HHS has withdrawn from administrative review a proposed final version of a federal rule that requires hospitals, physicians, health plans and other specified handlers of patient health records to notify patients in the event that their personally identifiable health information is exposed by a data security breach.
HHS takes breach-alert rule off the table
In a notice posted on its website, HHS said it was withdrawing the final breach-notification rule from review by the Office of Management and Budget "to allow for further consideration, given the department's experience to date in administering the regulations."
The withdrawal does not affect, however, the interim final rule on breach notification that went into effect last fall, according to Susan McAndrew, the deputy director for health information privacy in the Office for Civil Rights at HHS. The interim final rule "remains in full force and effect," McAndrew said in an e-mail.
The civil rights office has enforcement authority for privacy and security rules under the Health Insurance Portability and Accountability Act of 1996.
A new federal breach-notification requirement was among a number of more-stringent health information technology privacy and security provisions of the American Recovery and Reinvestment Act of 2009. Last August, HHS published an interim final rule on breach notification, which took effect Sept. 30, 2009. Since then, more than 100 organizations that exposed the protected healthcare information of 500 or more people have posted information about the breaches online at an HHS website.
Several breach-notification requirements in the interim final rule were criticized by privacy advocates, but one requirement also gained some powerful detractors in six members of the House of Representatives, led by Energy and Commerce Committee Chairman Rep.
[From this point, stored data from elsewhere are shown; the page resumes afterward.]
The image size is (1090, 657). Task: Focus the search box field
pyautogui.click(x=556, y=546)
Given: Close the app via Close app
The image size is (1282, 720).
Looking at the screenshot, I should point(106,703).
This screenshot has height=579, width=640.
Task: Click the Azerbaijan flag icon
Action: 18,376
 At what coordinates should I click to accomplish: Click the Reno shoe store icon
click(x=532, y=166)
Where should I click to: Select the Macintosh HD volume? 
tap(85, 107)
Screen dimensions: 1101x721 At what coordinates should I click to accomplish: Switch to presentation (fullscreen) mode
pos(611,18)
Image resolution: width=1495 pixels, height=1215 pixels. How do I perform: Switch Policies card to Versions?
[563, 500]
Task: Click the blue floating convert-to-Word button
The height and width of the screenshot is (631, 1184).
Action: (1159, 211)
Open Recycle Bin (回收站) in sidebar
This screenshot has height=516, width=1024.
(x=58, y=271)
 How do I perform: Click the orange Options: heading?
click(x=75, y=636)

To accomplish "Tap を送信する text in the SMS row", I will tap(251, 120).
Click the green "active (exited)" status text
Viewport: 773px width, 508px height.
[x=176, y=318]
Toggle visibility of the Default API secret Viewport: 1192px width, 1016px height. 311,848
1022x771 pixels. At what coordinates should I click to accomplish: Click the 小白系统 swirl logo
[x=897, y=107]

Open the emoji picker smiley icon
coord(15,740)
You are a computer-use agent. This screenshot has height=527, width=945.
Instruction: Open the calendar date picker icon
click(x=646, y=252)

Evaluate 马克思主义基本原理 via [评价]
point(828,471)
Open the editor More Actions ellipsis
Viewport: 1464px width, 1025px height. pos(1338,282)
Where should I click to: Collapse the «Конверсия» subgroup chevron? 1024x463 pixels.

Henry Waxman (D-Calif.) and the committee's ranking member, Rep. Joe Barton (R-Texas), who wrote HHS Secretary Kathleen Sebelius asking HHS to "revise or repeal" an offending section of the rule "at the soonest appropriate opportunity."
As written, the interim final rule states that, in the event of a breach, it is up to healthcare providers, researchers, information analysts and their business associates involved to perform a risk assessment. It is their duty to determine the extent of the harm done to persons whose records have been breached, and only in those cases where they determine that harm has been done are they required by the interim final rule to notify affected patients.
The congressional leaders said they considered and rejected a harm standard in legislative deliberations and that it would be "not consistent with congressional intent" for HHS to insert one in the rule.
HHS, in its withdrawal statement, said breach notification is "a complex issue," adding "the administration is committed to ensuring that individuals' health information is secured to the extent possible to avoid unauthorized uses and disclosures, and that individuals are appropriately notified when incidents do occur."
“We intend to publish a final rule in the Federal Register in the coming months,” the writers of the HHS notice said.